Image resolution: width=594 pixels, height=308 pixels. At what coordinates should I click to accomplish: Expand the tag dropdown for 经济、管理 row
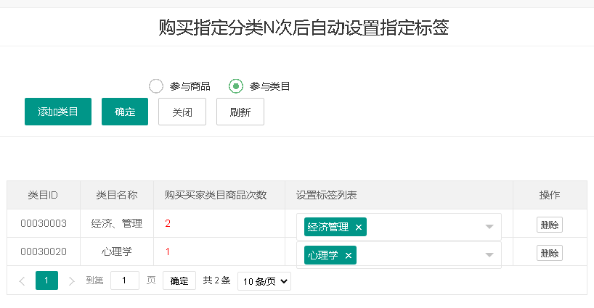[489, 227]
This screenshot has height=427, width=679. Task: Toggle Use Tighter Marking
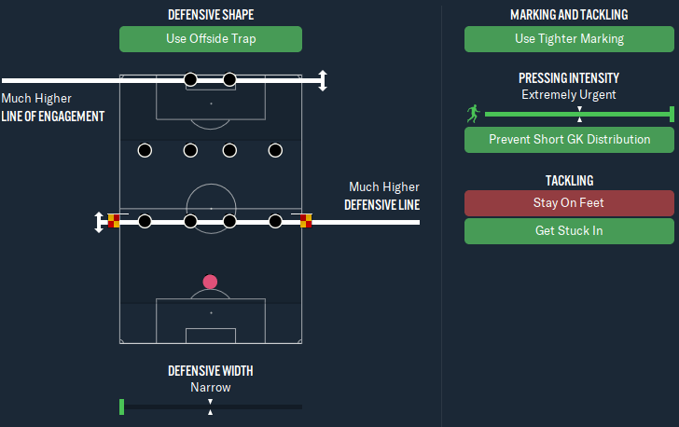(x=569, y=39)
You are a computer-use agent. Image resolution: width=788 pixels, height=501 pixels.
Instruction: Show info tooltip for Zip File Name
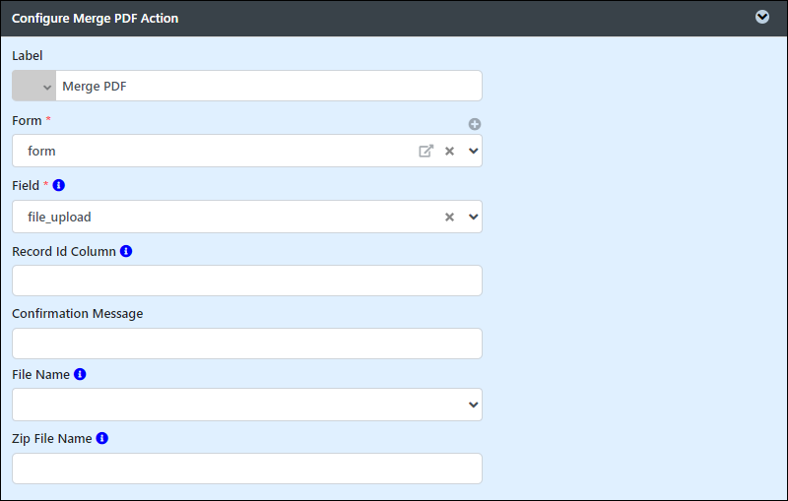tap(102, 438)
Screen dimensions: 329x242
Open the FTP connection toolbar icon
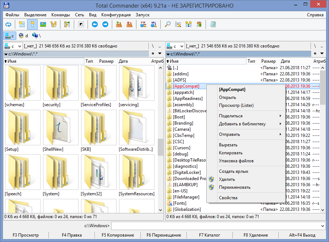[143, 25]
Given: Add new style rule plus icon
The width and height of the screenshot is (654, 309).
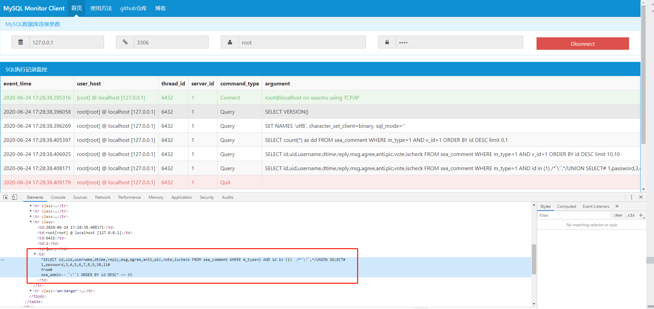Looking at the screenshot, I should [641, 215].
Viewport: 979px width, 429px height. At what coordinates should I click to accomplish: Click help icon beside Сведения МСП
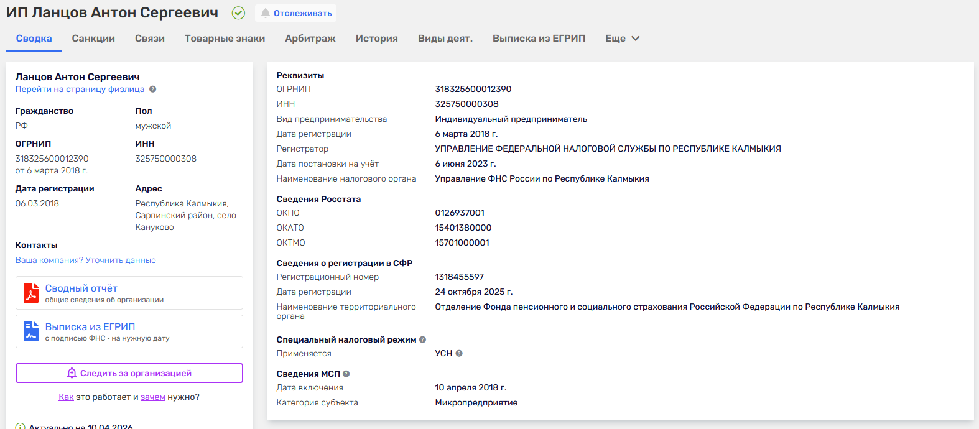pyautogui.click(x=346, y=374)
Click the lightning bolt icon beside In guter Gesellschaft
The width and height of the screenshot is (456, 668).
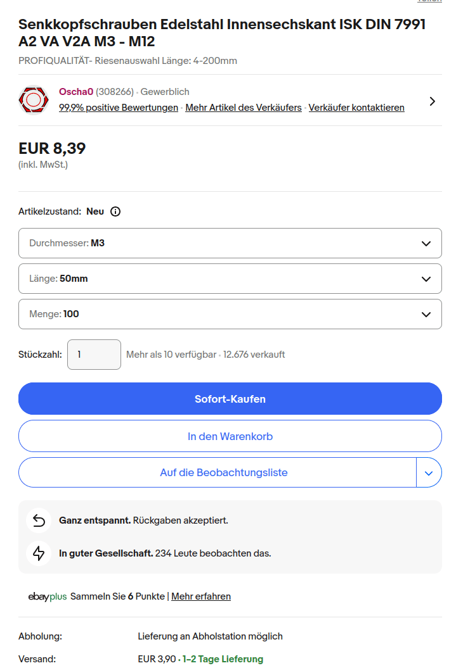(x=39, y=553)
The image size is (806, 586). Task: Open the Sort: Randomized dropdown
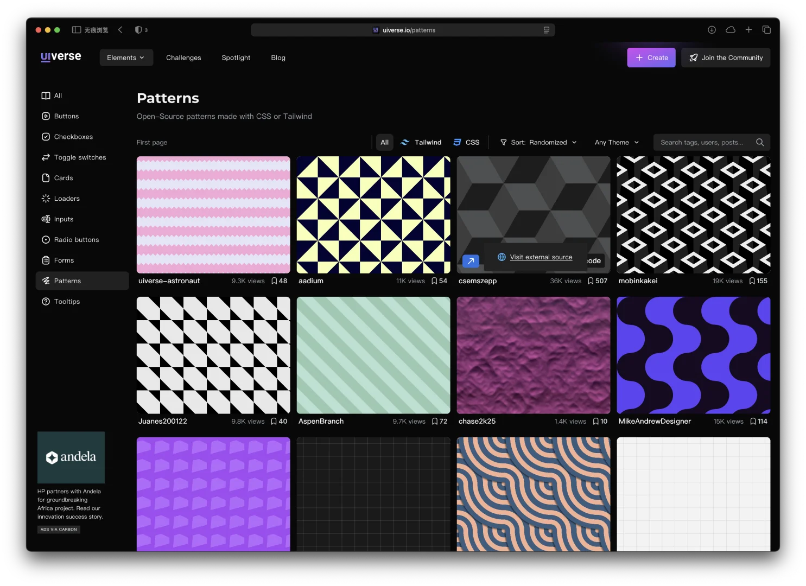(538, 142)
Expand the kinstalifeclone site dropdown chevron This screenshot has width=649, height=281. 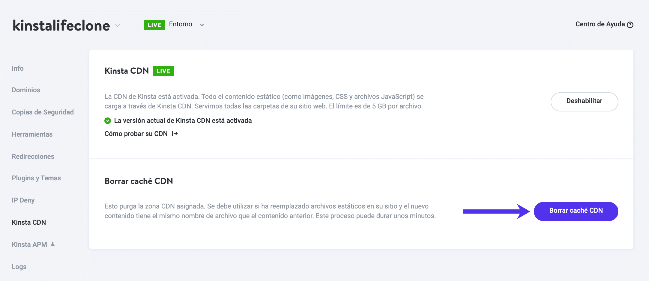[x=118, y=25]
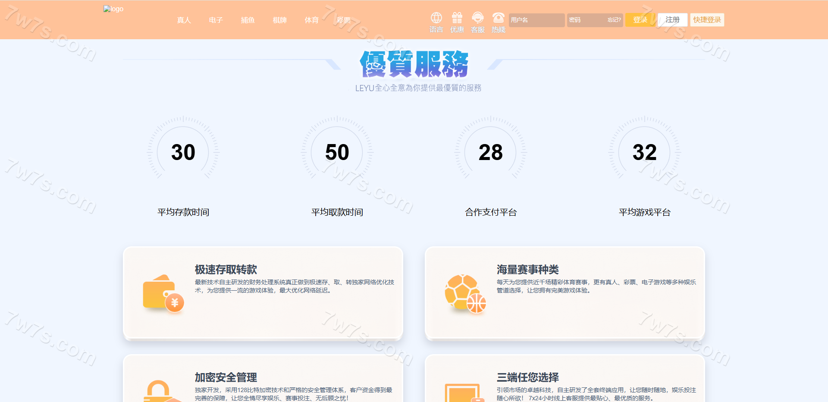Click the white 注册 register button

pyautogui.click(x=672, y=20)
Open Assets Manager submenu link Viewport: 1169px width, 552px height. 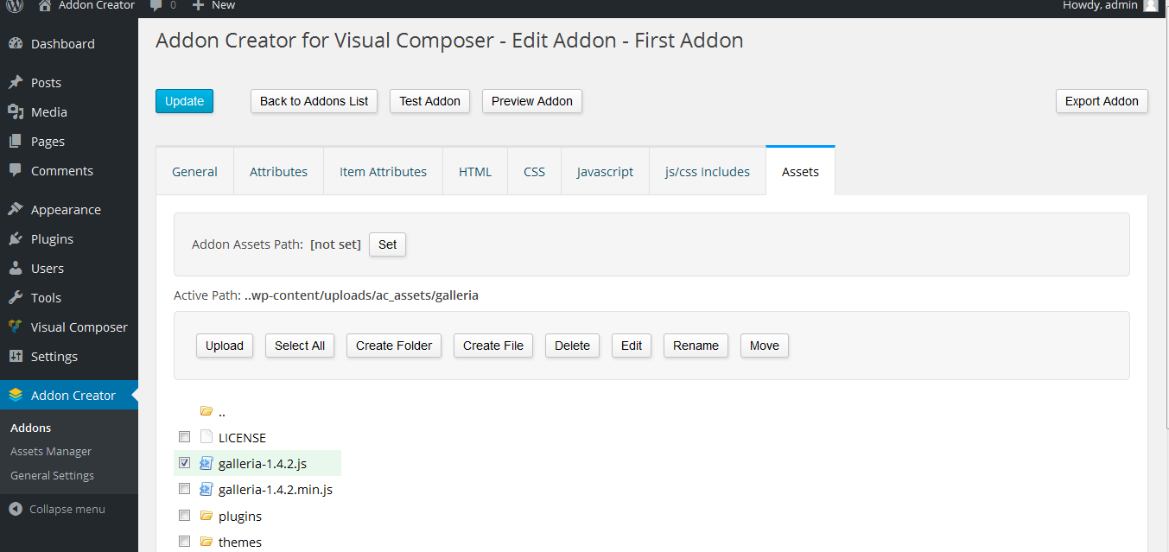[x=51, y=452]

================

### How to complete this task
Leaving out all pictures, set down exactly the lines of the material above, from the line with "Instruction: Show info" to the line with "Given: Add new style rule plus icon" inclusive, and no others.

### Response to the exercise
Instruction: Show info tooltip for Zip File Name
tap(102, 438)
Screen dimensions: 329x242
Open the FTP connection toolbar icon
[143, 25]
Given: Add new style rule plus icon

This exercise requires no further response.